Supongo que en un concurso de supermamis yo sería expulsada por renegar del estatus de alma máter pródiga y convencional. Aun así, confío en que algún día llegarán a entenderse los beneficios de tratar a nuestra prole, nacida en los últimos suspiros del pasado milenio, como adultos de los nuevos tiempos.

Mi «estilo pedagógico» no implicó quemar etapas ni privarle de jugar o hacer cosas propias de cada edad, pero tampoco tiranicé su vida (y la mía) en un fútil intento de vivir por él y comportarme como amiga más que madre, mostrándome insegura en ambos roles, diametralmente distintos.

De tanto repetir que mi niño no era mi objeto favorito, sino un sujeto de derecho, un buen día entendí que la frase se perdía en el aire si no lo ayudaba a ser, por encima de cualquier miedo, el predicado de su propia oración.

Por eso elegí potenciar sus diversos autodescubrimientos en lugar de imponerle mis frustradas vocaciones, y fácilmente me adapté a respetar sus designios en asuntos que estaban perfectamente a su alcance, como la ropa y el pelado que usaría, la relación con su familia paterna, los pasatiempos (incluyendo el buceo a los 14 años, qué pavor), la elección de amistades y paseos, las prioridades al elegir carrera, el cuidado de su salud física y espiritual y una fructífera espera por el amor ideal, a despecho de quienes se burlaron abiertamente de ese añejo romanticismo.

Jamás me ha pesado labrar este surco, en grandes tramos como madre soltera, y la cosecha que vislumbro me ilusiona muchísimo. Siempre que tengo dudas dialogo con él (a veces a gritos, eh, que no soy perfecta) y mientras no me convence con argumentos sólidos, o por lo menos siento que captó los míos, no vuelvo al plano de la contemplación responsable y distante que elegí para crecer con él.

¿Saben cuál fue la parte más crítica en este experimento maternal? Descubrir el momento para dejar de tratarlo como a un menor con poder de cambio y empezar a ver su efectiva adultez, transición muy variable de un individuo a otro y de una familia a otra, tanto que es más fácil «diagnosticarla» con carácter retroactivo, como ocurre también con la menopausia, procesos que muchas veces coinciden y no se facilitan mutuamente, la verdad.

Siempre hay algunas pistas para entender cuándo te adentras en esa segunda fase de relación con tu prole.
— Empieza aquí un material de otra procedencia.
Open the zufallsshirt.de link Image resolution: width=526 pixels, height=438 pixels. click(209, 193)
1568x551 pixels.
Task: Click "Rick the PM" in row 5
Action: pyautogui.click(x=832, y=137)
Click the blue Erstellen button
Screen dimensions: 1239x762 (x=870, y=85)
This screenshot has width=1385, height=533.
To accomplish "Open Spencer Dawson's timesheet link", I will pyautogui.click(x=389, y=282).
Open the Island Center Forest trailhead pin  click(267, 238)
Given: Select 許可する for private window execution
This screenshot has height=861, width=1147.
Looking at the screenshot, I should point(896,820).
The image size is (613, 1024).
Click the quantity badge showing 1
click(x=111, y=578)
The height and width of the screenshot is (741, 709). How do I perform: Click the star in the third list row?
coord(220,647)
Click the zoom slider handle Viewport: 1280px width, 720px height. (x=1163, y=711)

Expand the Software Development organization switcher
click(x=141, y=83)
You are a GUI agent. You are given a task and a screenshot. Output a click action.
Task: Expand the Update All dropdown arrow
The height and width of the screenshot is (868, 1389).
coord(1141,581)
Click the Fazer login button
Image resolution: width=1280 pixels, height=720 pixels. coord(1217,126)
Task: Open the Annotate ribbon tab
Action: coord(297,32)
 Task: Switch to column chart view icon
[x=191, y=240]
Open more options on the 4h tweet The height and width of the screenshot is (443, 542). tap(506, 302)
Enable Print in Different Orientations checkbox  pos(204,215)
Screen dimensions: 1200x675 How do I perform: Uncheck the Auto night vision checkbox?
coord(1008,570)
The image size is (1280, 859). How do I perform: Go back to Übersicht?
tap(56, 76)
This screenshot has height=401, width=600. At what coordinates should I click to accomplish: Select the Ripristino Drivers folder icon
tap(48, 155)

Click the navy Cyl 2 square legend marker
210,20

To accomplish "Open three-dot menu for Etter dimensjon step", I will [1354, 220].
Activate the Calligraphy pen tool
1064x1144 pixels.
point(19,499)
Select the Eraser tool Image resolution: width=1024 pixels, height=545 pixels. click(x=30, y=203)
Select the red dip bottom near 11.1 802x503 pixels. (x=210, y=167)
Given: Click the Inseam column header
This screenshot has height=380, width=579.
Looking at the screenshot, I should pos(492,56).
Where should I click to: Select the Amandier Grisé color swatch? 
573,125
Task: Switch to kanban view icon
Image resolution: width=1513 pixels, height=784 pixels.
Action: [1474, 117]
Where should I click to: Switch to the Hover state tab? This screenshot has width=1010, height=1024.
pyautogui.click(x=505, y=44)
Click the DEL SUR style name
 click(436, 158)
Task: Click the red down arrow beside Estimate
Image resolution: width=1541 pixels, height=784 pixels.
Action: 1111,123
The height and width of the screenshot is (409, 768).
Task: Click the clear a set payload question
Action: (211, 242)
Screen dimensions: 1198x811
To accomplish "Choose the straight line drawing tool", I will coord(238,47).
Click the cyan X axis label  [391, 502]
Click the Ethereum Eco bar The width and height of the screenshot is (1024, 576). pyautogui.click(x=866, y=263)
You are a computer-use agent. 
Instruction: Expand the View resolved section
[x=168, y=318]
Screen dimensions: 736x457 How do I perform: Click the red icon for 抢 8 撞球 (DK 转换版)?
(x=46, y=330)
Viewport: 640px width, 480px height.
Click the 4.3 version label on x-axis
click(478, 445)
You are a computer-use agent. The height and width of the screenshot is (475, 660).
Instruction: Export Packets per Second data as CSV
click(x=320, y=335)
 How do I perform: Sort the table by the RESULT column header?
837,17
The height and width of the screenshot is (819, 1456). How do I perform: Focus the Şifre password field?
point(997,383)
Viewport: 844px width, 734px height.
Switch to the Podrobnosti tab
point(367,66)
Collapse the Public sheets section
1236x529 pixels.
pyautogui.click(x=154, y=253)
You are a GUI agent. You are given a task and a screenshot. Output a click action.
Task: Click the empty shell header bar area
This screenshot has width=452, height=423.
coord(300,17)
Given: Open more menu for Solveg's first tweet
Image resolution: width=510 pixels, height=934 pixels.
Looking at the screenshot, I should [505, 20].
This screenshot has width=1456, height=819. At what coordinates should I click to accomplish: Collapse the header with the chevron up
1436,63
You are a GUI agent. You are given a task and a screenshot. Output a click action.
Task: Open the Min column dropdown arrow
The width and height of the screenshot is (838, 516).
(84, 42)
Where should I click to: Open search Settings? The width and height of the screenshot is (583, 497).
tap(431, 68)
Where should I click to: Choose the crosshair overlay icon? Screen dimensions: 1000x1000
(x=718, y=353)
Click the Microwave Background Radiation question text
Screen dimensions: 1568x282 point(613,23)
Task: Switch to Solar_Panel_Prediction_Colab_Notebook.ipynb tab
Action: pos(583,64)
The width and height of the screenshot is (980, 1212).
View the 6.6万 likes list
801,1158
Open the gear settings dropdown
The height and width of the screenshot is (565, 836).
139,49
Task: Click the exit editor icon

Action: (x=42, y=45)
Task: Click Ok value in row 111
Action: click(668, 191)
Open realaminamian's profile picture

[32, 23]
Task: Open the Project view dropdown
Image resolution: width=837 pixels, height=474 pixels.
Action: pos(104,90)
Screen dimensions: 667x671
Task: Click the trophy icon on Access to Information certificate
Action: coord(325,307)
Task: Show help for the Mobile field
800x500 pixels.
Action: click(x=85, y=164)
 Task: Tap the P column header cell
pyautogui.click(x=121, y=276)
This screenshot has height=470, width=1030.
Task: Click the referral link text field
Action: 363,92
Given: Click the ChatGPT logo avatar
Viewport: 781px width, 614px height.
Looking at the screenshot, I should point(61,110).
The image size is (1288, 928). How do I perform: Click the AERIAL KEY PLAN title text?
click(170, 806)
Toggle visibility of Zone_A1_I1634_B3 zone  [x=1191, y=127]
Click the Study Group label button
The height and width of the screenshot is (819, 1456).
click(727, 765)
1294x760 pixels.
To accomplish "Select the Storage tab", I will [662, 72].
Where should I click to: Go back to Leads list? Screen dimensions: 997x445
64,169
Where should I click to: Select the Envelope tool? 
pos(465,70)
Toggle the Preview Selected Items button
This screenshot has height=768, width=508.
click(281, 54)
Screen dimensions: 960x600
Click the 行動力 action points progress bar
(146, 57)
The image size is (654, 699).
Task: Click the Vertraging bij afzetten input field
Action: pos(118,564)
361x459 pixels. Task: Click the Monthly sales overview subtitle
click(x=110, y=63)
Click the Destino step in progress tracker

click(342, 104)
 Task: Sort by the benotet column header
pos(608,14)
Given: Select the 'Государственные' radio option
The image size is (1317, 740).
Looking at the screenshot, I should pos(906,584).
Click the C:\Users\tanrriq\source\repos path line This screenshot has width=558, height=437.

Primero, mis amaneceres de lunes empezaron a ser más plácidos desde que no madrugo para alistar cinco uniformes. Luego dejó de obsesionarme la fruta de la merienda y empecé a reunir para la laptop que necesitaba en la universidad, y actualmente le pregunto si lleva carné y condones al salir, en lugar de averiguar por lápices y tareas escolares.

La prueba más significativa (aunque cierta abuela patalee de nostálgica desesperación), es que si suena el teléfono ya no pienso que es la novia llamándolo, sino que es él mismo, desde la beca o desde la casa de su amada, para avisar su próxima «visita».

Entonces, amigas (y amigos papás, que también les toca), créanme que me siento tranquila por aplicar una educación basada en consecuencias y no en golpes, castigos o chantajes. Si mañana me importara alguna crítica, será la que él mismo decida compartirme, y créanme también que la recibiré gustosa, porque no va a cambiar el pasado común, pero puede moldear su futura paternidad y sumar pistas a la nueva aventura que cocino en el laboratorio de la vida: cómo ser una abuela seductora en una época que rebosará de pantallas y personas adultas, muchas de ellas peleonas o aburridas.